_What to do_
Before copying, remove every picture, and then repeat all entries below precisely as written.

* * *

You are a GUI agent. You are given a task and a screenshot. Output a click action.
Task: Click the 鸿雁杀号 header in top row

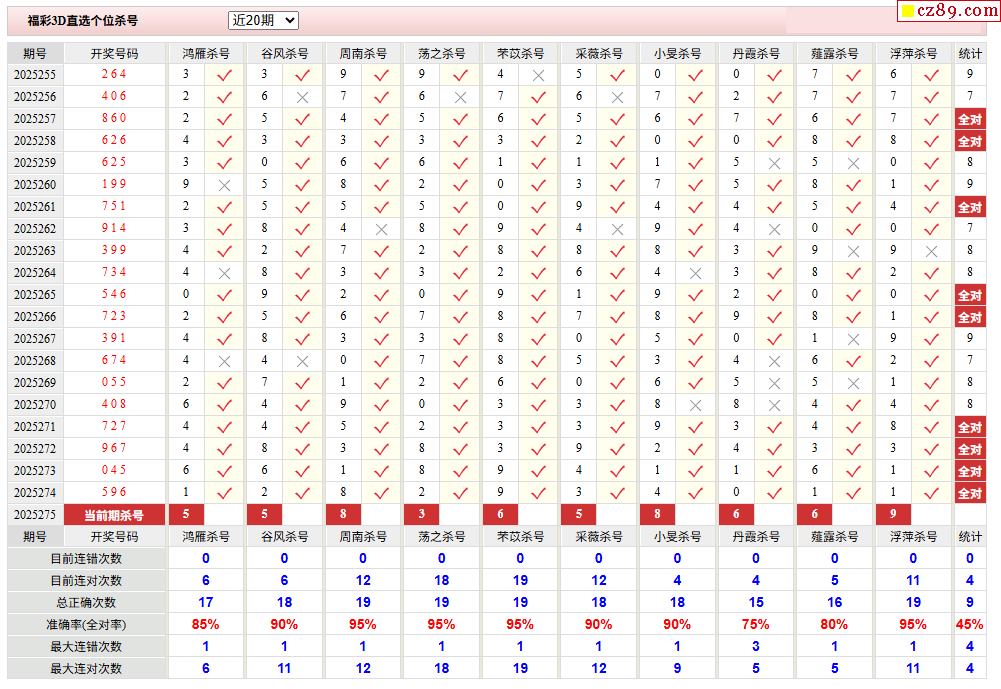(x=205, y=53)
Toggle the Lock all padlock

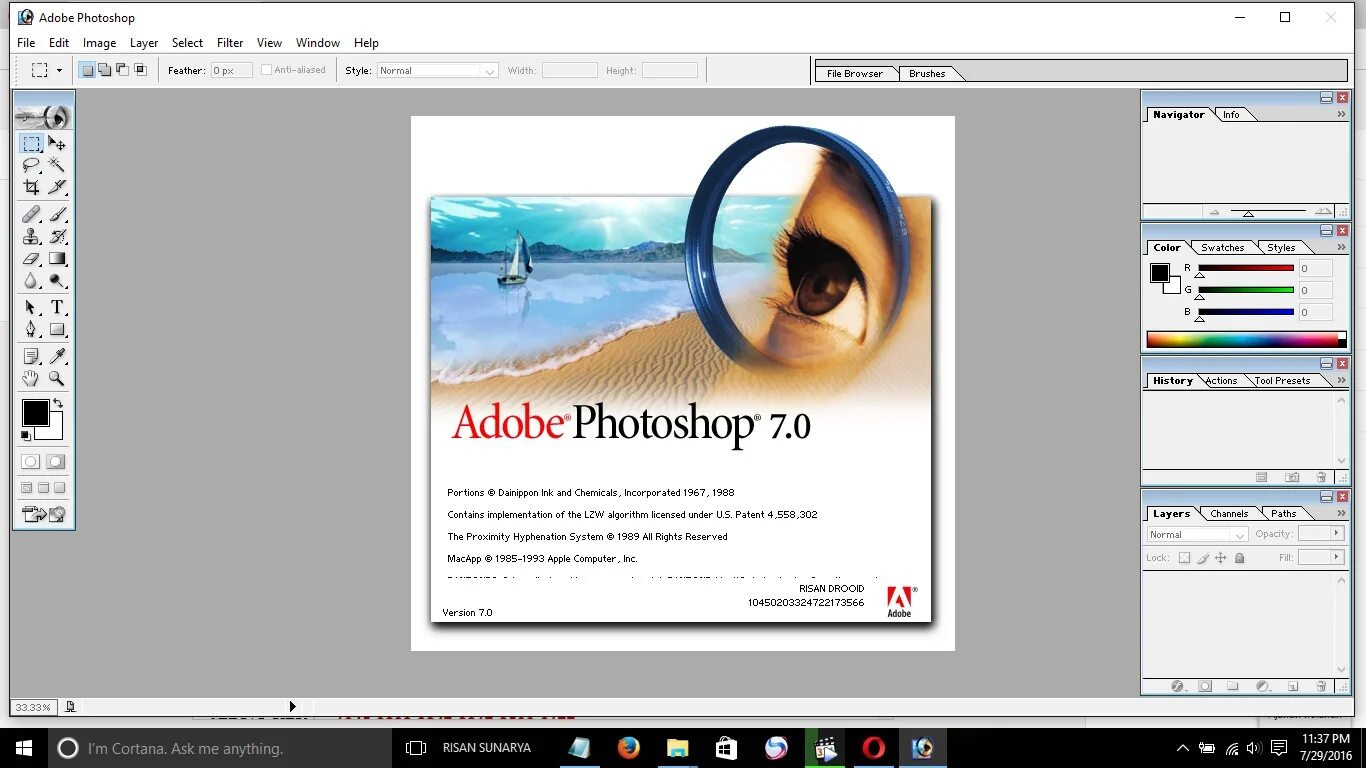(x=1239, y=558)
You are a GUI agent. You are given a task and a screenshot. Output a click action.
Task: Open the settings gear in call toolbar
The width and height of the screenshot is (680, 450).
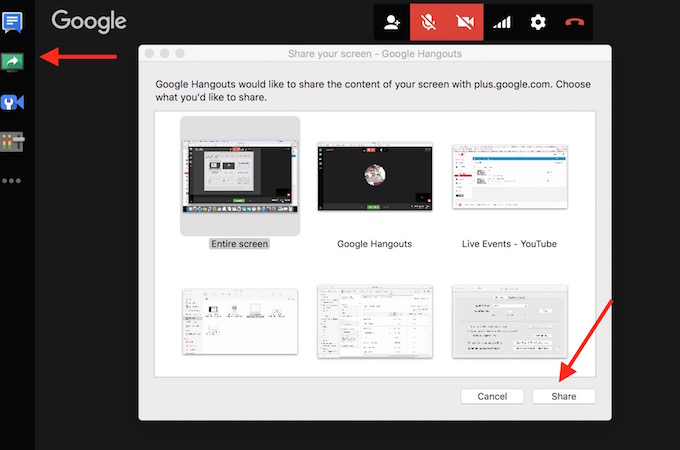click(538, 22)
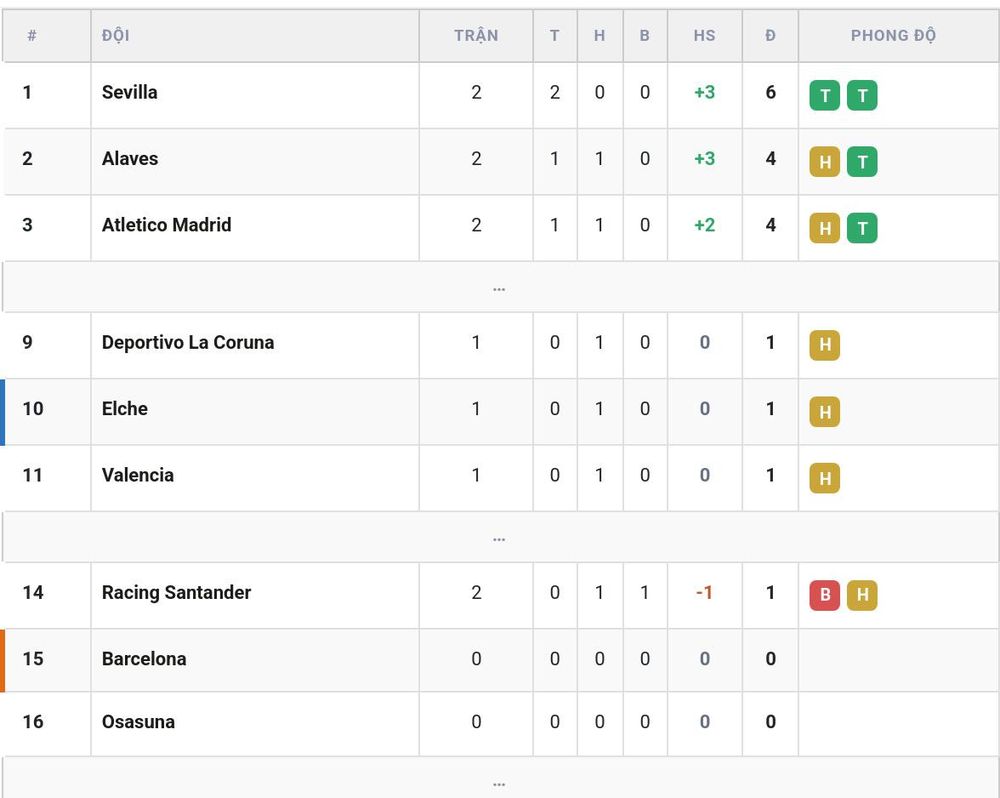This screenshot has width=1000, height=798.
Task: Expand hidden rows between Atletico Madrid and Deportivo
Action: point(499,288)
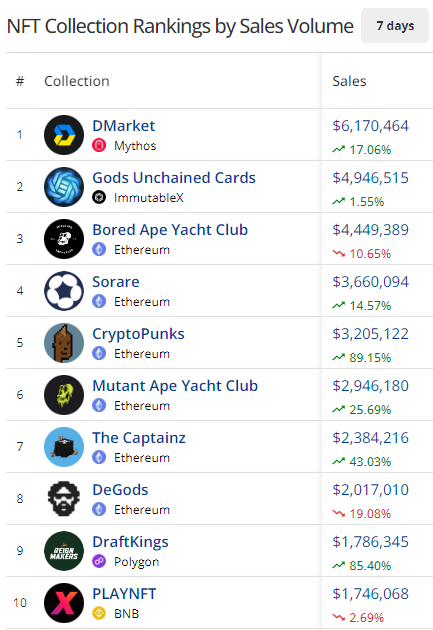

* * *

_Exercise solution_
You are a GUI agent. You are given a task and a screenshot. Output a click action.
Task: Click the 鸿雁杀号 header in top row

(x=205, y=53)
Toggle the Lock all padlock

(x=1239, y=558)
You are a GUI agent. You are given a task and a screenshot. Output a click action.
Task: Open the settings gear in call toolbar
The width and height of the screenshot is (680, 450).
click(538, 22)
This screenshot has width=1000, height=798.
Task: Expand hidden rows between Atletico Madrid and Deportivo
Action: point(499,288)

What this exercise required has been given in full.